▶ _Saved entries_
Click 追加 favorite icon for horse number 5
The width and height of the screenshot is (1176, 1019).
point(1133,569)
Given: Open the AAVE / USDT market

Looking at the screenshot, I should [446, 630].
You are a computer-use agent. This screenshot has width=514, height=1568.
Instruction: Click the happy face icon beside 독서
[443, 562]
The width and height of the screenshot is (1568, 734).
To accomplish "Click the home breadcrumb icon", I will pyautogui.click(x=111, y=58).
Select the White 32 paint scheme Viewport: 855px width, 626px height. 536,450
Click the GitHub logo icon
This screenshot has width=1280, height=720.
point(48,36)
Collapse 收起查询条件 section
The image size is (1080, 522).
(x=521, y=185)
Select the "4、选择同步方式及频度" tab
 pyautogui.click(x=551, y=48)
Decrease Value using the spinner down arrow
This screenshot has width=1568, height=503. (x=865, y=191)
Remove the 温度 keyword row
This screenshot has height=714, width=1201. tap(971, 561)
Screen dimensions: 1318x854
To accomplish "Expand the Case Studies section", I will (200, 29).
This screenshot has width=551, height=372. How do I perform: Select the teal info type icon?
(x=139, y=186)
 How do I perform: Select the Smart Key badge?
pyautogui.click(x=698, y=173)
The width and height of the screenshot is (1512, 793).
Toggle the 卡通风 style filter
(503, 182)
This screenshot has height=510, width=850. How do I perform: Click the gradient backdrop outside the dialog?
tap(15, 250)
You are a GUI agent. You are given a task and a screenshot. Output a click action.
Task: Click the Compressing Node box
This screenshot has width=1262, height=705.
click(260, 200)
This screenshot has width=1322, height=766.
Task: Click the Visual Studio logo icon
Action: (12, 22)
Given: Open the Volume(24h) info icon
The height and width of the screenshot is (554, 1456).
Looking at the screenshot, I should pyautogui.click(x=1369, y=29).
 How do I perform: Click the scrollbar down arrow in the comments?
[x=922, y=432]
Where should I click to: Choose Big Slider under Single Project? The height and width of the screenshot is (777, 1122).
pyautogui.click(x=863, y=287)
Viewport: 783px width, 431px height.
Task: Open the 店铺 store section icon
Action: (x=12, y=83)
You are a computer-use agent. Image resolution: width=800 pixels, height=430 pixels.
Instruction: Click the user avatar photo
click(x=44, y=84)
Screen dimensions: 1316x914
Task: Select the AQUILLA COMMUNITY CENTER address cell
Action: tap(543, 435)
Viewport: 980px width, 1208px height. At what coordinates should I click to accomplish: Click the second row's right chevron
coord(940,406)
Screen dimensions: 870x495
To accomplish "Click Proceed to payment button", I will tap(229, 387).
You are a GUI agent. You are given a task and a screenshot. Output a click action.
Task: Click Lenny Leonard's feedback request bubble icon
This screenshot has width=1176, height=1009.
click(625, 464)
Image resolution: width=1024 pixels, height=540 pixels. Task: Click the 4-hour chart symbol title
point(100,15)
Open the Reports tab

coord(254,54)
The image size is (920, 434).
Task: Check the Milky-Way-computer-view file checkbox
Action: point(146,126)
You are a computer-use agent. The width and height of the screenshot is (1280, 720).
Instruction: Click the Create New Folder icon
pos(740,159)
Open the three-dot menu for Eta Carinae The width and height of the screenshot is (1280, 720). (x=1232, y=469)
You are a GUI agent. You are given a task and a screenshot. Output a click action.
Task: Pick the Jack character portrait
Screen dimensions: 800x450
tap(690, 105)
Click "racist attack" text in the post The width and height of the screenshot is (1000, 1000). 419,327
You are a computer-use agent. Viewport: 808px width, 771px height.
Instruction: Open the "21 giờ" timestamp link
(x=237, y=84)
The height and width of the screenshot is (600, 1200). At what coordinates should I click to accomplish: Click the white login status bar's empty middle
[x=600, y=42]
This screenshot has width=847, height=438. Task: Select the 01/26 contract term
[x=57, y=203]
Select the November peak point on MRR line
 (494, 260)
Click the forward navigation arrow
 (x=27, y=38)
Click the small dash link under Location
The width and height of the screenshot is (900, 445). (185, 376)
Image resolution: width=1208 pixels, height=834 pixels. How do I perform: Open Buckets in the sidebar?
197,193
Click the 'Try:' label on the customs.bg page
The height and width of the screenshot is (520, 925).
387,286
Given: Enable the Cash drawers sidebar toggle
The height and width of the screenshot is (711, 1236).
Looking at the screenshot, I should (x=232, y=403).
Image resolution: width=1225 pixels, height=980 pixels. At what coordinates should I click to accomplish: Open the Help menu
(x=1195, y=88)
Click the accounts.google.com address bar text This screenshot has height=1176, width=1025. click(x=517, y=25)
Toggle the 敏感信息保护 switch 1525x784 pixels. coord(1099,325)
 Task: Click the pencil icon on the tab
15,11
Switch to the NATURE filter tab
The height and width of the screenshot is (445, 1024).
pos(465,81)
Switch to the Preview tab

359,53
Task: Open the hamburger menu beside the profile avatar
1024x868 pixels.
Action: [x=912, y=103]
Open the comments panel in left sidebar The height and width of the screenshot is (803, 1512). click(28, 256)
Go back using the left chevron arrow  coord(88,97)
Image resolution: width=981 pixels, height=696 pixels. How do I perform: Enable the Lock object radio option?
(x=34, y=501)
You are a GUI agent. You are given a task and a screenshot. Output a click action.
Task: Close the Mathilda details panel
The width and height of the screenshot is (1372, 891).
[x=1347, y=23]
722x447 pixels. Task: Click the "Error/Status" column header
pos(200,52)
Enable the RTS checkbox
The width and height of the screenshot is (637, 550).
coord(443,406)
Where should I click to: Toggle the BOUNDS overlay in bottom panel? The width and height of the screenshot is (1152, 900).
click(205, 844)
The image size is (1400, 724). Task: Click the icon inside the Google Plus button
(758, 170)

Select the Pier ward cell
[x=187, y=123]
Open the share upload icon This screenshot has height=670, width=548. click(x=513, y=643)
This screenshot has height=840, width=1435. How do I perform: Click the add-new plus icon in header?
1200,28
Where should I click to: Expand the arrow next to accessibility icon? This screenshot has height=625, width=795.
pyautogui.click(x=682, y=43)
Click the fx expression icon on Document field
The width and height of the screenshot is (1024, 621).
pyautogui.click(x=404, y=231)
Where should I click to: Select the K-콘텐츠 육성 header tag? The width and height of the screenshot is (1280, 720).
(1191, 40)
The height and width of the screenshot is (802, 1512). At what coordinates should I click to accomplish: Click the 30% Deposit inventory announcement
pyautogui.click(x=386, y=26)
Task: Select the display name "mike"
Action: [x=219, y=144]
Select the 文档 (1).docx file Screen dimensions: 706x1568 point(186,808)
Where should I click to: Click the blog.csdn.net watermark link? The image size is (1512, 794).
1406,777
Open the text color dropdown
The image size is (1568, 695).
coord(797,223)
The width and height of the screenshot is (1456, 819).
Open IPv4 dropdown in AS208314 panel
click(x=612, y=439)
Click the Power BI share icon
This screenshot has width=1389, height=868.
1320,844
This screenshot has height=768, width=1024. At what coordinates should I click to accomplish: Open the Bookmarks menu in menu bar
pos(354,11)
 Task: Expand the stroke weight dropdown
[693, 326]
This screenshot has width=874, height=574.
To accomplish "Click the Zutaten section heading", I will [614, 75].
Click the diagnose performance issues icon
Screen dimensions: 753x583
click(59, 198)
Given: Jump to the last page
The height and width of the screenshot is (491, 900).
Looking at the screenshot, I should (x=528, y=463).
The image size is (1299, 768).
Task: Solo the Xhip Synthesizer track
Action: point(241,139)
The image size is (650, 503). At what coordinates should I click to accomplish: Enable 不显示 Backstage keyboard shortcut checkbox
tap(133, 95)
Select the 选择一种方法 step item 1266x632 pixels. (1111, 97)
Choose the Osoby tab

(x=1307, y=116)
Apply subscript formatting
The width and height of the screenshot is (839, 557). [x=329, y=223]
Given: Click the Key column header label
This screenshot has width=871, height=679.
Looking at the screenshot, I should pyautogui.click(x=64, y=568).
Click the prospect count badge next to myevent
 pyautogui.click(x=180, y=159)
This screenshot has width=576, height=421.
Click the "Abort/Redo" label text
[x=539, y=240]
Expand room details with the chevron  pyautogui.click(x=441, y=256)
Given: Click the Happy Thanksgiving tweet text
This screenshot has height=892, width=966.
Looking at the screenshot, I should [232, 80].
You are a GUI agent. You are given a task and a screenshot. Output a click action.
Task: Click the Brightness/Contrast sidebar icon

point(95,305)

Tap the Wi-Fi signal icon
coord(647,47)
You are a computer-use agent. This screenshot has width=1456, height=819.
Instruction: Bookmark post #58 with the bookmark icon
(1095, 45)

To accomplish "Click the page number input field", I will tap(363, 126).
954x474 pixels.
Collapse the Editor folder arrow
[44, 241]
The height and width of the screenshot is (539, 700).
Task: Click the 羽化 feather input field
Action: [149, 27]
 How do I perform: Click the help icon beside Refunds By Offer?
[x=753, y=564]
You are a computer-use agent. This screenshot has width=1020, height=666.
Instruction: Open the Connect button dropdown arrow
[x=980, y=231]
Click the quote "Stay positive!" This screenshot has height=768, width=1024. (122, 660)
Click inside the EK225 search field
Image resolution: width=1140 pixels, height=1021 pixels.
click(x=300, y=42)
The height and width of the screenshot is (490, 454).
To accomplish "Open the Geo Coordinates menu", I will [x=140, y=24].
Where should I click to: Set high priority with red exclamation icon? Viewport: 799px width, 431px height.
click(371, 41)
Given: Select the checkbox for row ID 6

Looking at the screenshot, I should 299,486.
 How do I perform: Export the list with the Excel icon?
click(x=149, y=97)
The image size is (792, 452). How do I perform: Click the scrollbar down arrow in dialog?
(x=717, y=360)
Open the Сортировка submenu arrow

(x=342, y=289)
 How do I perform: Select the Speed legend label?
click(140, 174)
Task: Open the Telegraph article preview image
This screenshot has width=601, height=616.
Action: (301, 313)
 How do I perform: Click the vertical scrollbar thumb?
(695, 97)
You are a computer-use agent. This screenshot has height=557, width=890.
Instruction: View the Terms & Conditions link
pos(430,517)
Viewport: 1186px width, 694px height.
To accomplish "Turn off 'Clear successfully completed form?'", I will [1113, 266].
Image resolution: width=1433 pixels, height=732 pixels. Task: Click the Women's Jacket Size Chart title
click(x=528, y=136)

▶ _Task directions_
From the records above, print exactly the lines that run from the line with "This screenshot has width=1176, height=1009." to the line with "Open the three-dot", inclusive.

▶ _Reply to the task_
This screenshot has width=1176, height=1009.
click(625, 464)
Image resolution: width=1024 pixels, height=540 pixels. Task: Click the 4-hour chart symbol title
point(100,15)
Open the Reports tab

coord(254,54)
The image size is (920, 434).
Task: Check the Milky-Way-computer-view file checkbox
Action: point(146,126)
You are a computer-use agent. The width and height of the screenshot is (1280, 720).
Instruction: Click the Create New Folder icon
pos(740,159)
Open the three-dot menu for Eta Carinae The width and height of the screenshot is (1280, 720). (x=1232, y=469)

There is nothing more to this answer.